In my experience, patients don’t seem to mind the extra testing, and they often equate defensive medicine with “more thorough” care. After all, if one test is good, wouldn’t more be better?

More harm than good

Not necessarily. Every test has the risk of a “false positive,” which is a positive test in the absence of disease. Doctors generally act on every abnormal result, so a simple X-ray finding could lead to further tests, such as an advanced imaging scan or biopsy. When you consider that a CT scan can expose patients to radiation equivalent to several hundred X-rays, and a biopsy might have serious complications such as bleeding or infection,there comes a point where increasing the frequency and degree of diagnostic studies could lead to harm.

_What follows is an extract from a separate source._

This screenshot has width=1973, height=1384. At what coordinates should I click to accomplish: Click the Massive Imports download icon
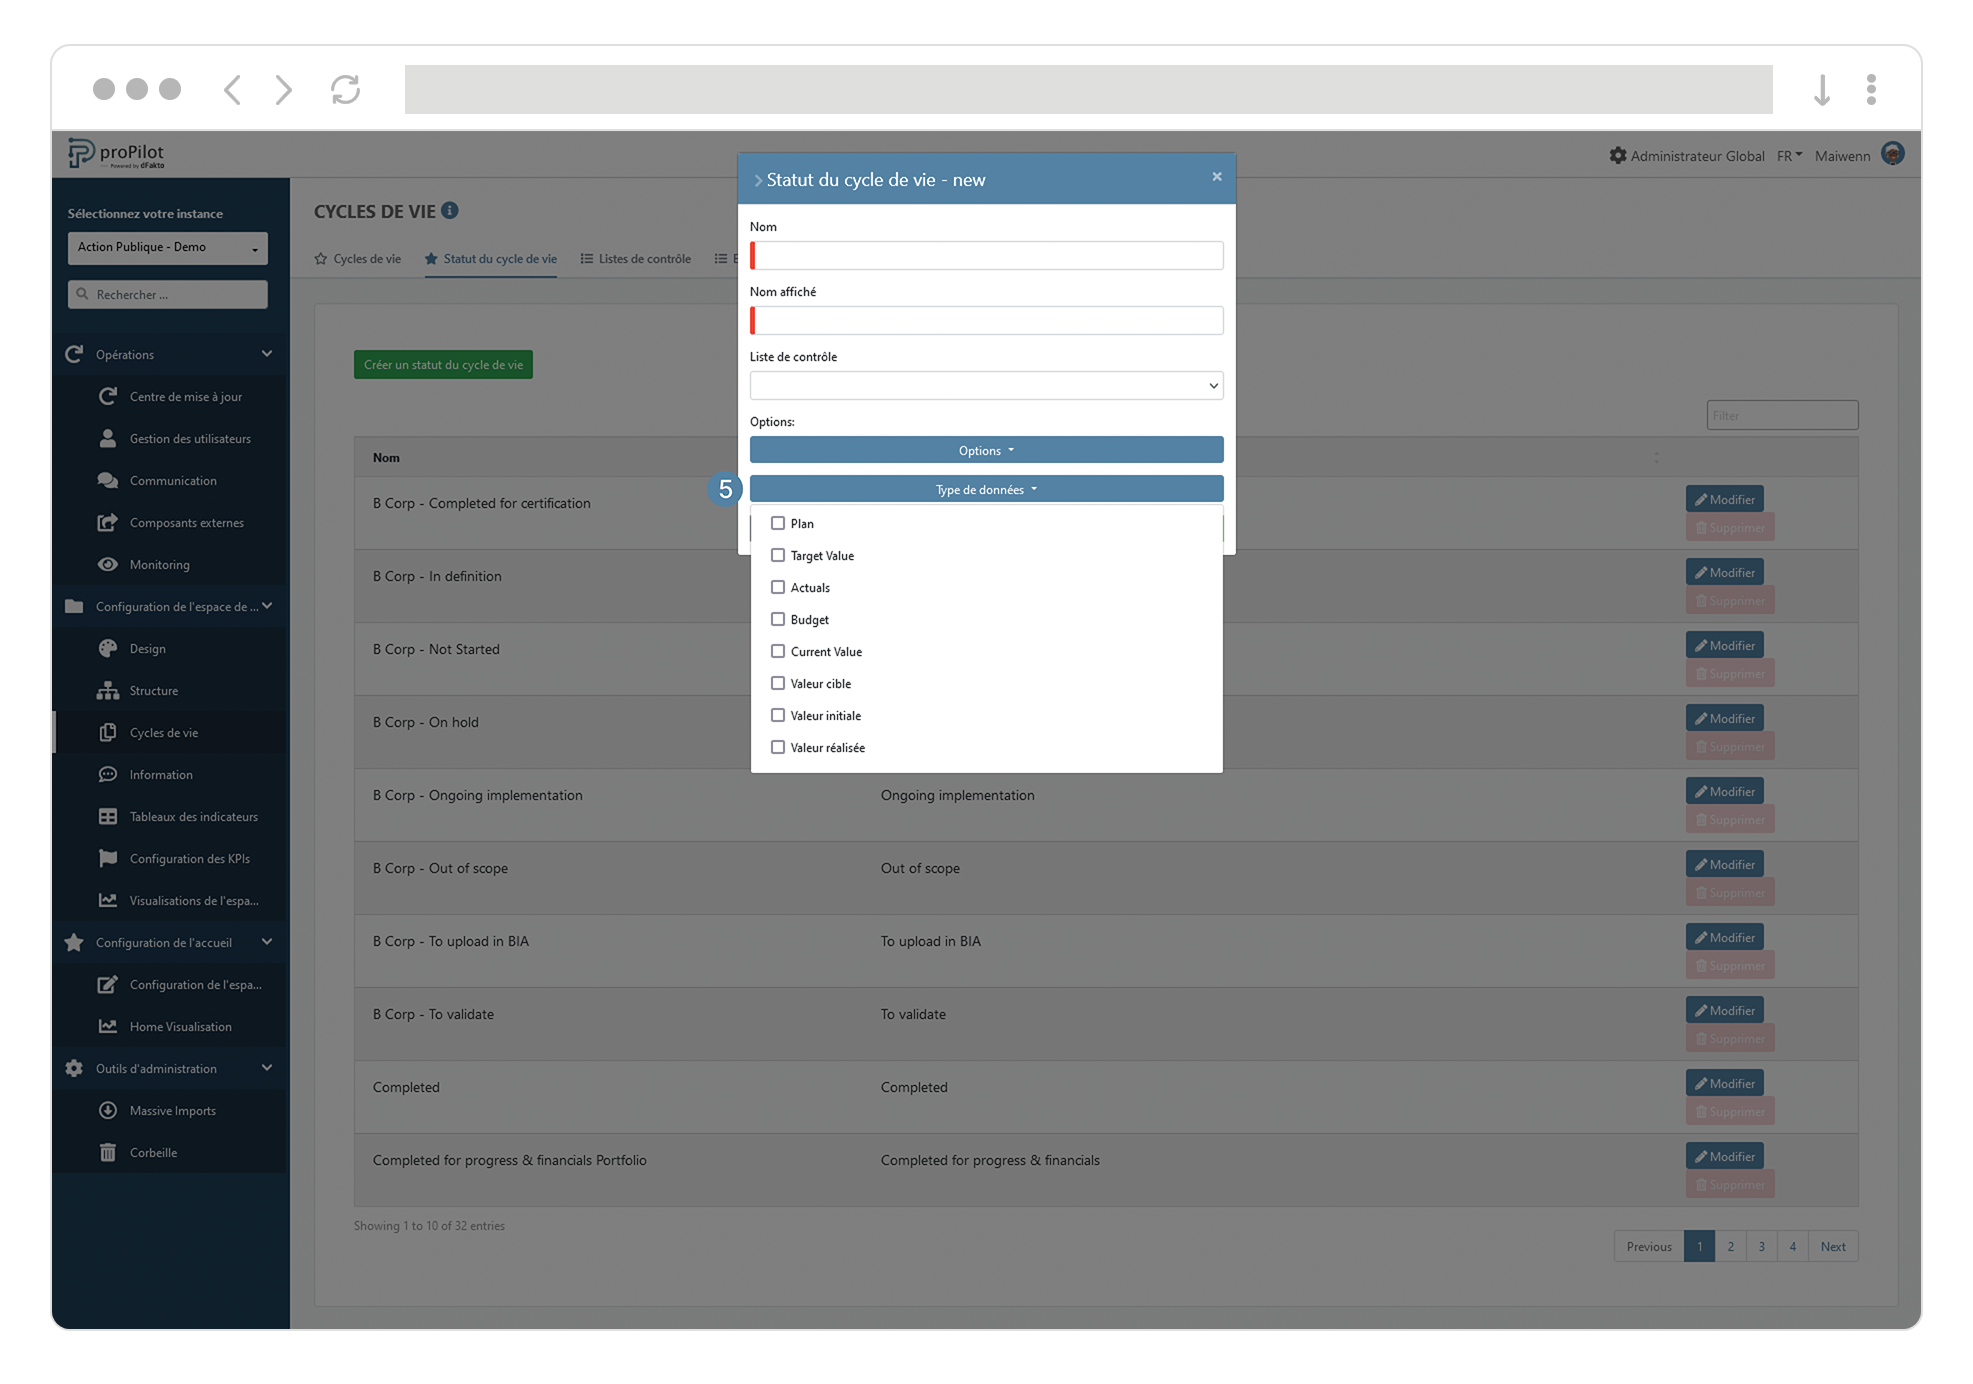[x=108, y=1110]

This is what studies have found. Pioneering work by researchers at the Dartmouth Atlas Project concluded that higher intensity medical services have led to worse outcomes, higher costs and an increased number of medical errors.

How do we tackle this problem?

Whenever a test is performed, there has to be a willing patient. Know that more tests might not always be better medicine. Before undergoing a scan or procedure, understand why it is being ordered. This includes a thorough discussion of the risks as well as a sense of what the physician is looking for. Patients tend to decline tests of questionable benefit when appropriately informed of possible complications. Don’t be afraid to ask questions.

For physicians, remove the incentives to order defensive tests. Specifically, the malpractice system needs to do a better job to not try doctors who experience poor medical outcomes despite practicing the appropriate standard of care. Although the majority of physicians win malpractice cases, remember that the trial itself is emotionally scarring and that the statistics do not reflect the vast number of cases settled out of court.

Until the system is perceived as being fairer, physicians will do all they can to avoid being sued. That involves ordering unnecessary tests, which is a shame, because those billions of dollars can be put to much better use.